A large-scale "pump-and-dump" scam has caused a huge spike in spam levels as well as the share price of the company highlighted in the PDF spam campaign, said security vendor Sophos.

The spam campaign has caused a 30 percent surge in the amount of spam caught by its detectors, some 24 hours after it was first detected in Germany last week, the company said in a statement.

"Yesterday, we saw a massive spike in spam coming into our traps," Mark Harris, director of SophosLabs, said in the company's blog on Aug. 8. "Around 4.40pm BST (8.40am PST), a large PDF stock pump-and-dump campaign started which increased the spam seen at [our] customers' gateways by 30 percent."

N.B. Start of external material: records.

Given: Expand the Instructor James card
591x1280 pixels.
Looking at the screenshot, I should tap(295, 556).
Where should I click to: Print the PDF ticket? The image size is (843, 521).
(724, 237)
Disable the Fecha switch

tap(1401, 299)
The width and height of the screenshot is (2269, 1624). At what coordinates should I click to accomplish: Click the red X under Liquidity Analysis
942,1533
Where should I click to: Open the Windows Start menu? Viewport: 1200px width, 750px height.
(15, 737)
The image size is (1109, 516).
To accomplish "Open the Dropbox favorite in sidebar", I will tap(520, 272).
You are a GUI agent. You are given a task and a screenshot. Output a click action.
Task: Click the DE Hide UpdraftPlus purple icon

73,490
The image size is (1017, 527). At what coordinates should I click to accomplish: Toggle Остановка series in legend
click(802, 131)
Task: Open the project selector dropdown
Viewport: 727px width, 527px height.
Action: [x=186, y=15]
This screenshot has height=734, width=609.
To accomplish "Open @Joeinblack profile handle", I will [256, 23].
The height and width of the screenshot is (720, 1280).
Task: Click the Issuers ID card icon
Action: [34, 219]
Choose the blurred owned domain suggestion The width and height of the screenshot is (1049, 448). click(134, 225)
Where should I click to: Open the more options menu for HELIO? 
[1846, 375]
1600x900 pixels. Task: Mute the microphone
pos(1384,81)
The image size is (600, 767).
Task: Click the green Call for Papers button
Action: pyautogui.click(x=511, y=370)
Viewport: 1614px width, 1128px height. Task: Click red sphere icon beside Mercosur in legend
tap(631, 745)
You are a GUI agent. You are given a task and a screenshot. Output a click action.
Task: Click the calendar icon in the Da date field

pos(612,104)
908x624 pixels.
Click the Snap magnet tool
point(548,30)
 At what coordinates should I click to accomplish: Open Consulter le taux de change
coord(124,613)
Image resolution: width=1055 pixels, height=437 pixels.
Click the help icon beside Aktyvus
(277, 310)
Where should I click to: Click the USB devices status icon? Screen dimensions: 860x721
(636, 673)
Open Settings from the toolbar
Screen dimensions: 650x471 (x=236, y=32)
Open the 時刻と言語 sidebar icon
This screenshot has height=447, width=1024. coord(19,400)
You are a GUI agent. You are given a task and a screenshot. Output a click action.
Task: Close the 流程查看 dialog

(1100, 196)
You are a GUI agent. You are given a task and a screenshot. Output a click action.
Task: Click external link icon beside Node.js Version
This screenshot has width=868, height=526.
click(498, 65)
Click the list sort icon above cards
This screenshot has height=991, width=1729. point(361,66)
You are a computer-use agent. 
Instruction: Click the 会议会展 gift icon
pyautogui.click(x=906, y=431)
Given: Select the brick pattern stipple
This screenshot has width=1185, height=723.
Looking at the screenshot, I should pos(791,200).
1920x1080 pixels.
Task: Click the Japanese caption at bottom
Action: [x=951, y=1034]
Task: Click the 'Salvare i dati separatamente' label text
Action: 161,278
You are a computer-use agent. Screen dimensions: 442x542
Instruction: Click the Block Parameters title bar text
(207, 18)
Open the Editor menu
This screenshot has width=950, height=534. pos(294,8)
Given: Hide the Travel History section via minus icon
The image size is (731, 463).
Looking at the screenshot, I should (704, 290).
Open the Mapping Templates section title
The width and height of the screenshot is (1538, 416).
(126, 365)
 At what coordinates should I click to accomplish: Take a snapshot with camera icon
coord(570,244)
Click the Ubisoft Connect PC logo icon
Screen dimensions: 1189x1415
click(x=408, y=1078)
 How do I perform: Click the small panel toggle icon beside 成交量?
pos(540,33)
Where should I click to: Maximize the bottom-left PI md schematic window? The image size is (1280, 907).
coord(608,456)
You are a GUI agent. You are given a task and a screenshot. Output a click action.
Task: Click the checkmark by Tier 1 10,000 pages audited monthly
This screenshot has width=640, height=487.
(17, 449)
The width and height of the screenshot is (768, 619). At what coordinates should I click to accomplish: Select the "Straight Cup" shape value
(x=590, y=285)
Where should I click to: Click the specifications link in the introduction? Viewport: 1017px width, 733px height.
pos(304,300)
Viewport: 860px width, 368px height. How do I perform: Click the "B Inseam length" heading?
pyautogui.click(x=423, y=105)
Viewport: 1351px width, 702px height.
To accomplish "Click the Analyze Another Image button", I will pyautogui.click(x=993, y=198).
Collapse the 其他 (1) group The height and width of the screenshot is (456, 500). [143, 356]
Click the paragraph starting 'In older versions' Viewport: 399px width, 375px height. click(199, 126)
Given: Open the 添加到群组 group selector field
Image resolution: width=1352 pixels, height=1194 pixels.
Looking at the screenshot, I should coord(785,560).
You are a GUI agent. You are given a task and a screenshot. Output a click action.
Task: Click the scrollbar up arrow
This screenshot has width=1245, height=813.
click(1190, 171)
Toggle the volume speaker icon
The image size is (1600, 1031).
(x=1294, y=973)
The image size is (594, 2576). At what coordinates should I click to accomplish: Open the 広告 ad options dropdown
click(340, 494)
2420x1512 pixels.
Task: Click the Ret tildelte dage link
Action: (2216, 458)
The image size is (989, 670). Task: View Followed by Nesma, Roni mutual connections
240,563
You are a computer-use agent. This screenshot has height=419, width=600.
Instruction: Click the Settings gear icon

"The campaign first appeared in our traps in Germany but quickly spread around the globe," Harris said, adding that while " PDF-based spam has been increasing over the past few months", this spam campaign is "unusual [by its] sheer volume".

According to Sophos, the scam aims to "manipulate" the share price of Prime Time Group, a company that sells wireless products to young people. Spam e-mail messages attached with a PDF file were sent to e-mail inboxes worldwide, encouraging its users to purchase the company's shares.

Harris noted in the blog that "the e-mail messages are being sent from compromised home PCs, turned into compromised zombies by hackers".

"Of course there is nothing to suggest that the company in question [has] anything to do with this campaign--it is the sheer size of this campaign [that] makes it noteworthy," Harris said. "To date, the trend has been for smaller campaigns that rapidly evolve and modify themselves to try to get [around] antispam products."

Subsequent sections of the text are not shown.